Nested data compression

When a column file containing nested data (for example, name) is compressed, its companion metadata file (name# or name##) is also automatically compressed. Don't attempt to compress the metadata file explicitly.

Use KDB-X compression, not external tools

Use the set function with compression arguments to create compressed files for KDB-X. Don't use external tools like the gzip command-line utility, as they produce a different file format that KDB-X cannot read with random access.

Performance tuning

To understand the impact of compression, test with your own data, hardware, and queries.

Benchmarking

When benchmarking, be aware that the disk cache can skew results. Flush the disk cache before each test run to ensure you measure actual disk I/O performance.

On Linux:

sync ; sudo echo 3 | sudo tee /proc/sys/vm/drop_caches

On macOS:

purge

Logical block size

The logicalBlockSize parameter affects both compression ratio and performance. It determines the minimum amount of data that must be decompressed to retrieve even a single byte from a file. For example, with a logicalBlockSize of 128 KB, reading a single value from a column requires decompressing a 128 KB block. This overhead is generally acceptable for typical analytical queries that access contiguous chunks of data. Experiment to find the optimal block size for your workload.

Kernel settings

On Linux, consider tuning virtual memory settings like vm.dirty_background_ratio and vm.dirty_ratio for potential performance improvements. The ideal values depend on the total size and number of compressed files, as well as whether your access patterns are random or sequential.

Resource management

Concurrently open files

A KDB-X process can open as many files concurrently as the operating system allows. You may need to increase the open file descriptor limit (for example, using ulimit -n).

File descriptor limits

In KDB-X 3.2 and later, each compressed file uses two file descriptors, which may require a higher ulimit -n setting than in older versions. (Before version 3.1 (2013.02.21), a process could not open more than 4096 compressed files at once.)

Memory allocation

When reading a compressed list, KDB-X reserves enough virtual address space to hold the list's entire uncompressed content. This is necessary because, unlike memory-mapped uncompressed files, the decompressed data pages have no backing file on disk.

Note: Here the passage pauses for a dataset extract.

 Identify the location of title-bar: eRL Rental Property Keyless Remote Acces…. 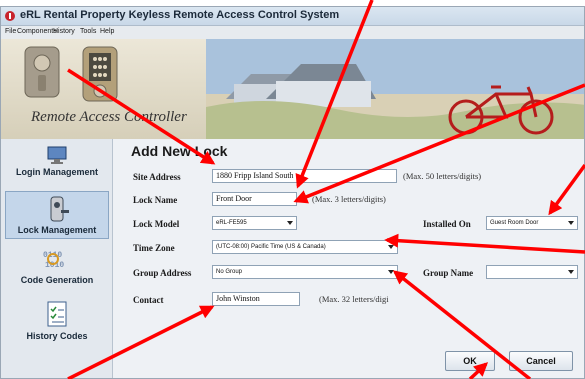
(292, 16).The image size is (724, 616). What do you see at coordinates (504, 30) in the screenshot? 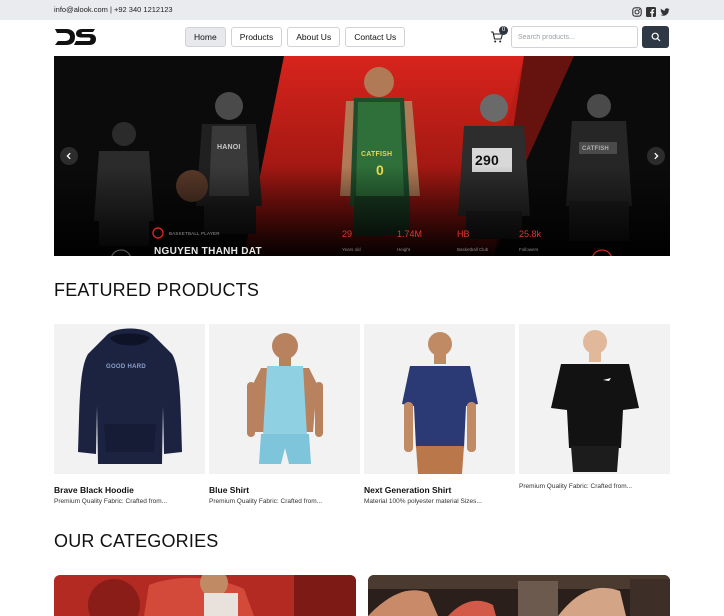
I see `cart-count-badge: 0` at bounding box center [504, 30].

Note that reserving virtual memory does not immediately allocate physical memory. The operating system must simply be confident it could swap out the data if needed, so ensure you have sufficient swap space configured. If you encounter wsfull errors, check for any user-level virtual memory limits (for example, via ulimit -v).

Virtual memory reservation

On Linux, you can control the kernel's memory allocation behavior with the overcommit_memory and overcommit_ratio settings.

Summary

This guide explained how to:

Write, read, and append to compressed files on disk.
Configure default compression settings for your system.
Choose the best compression algorithm for your specific needs.
Check compression statistics to verify your settings.
Understand key performance considerations and limitations when working with compressed data.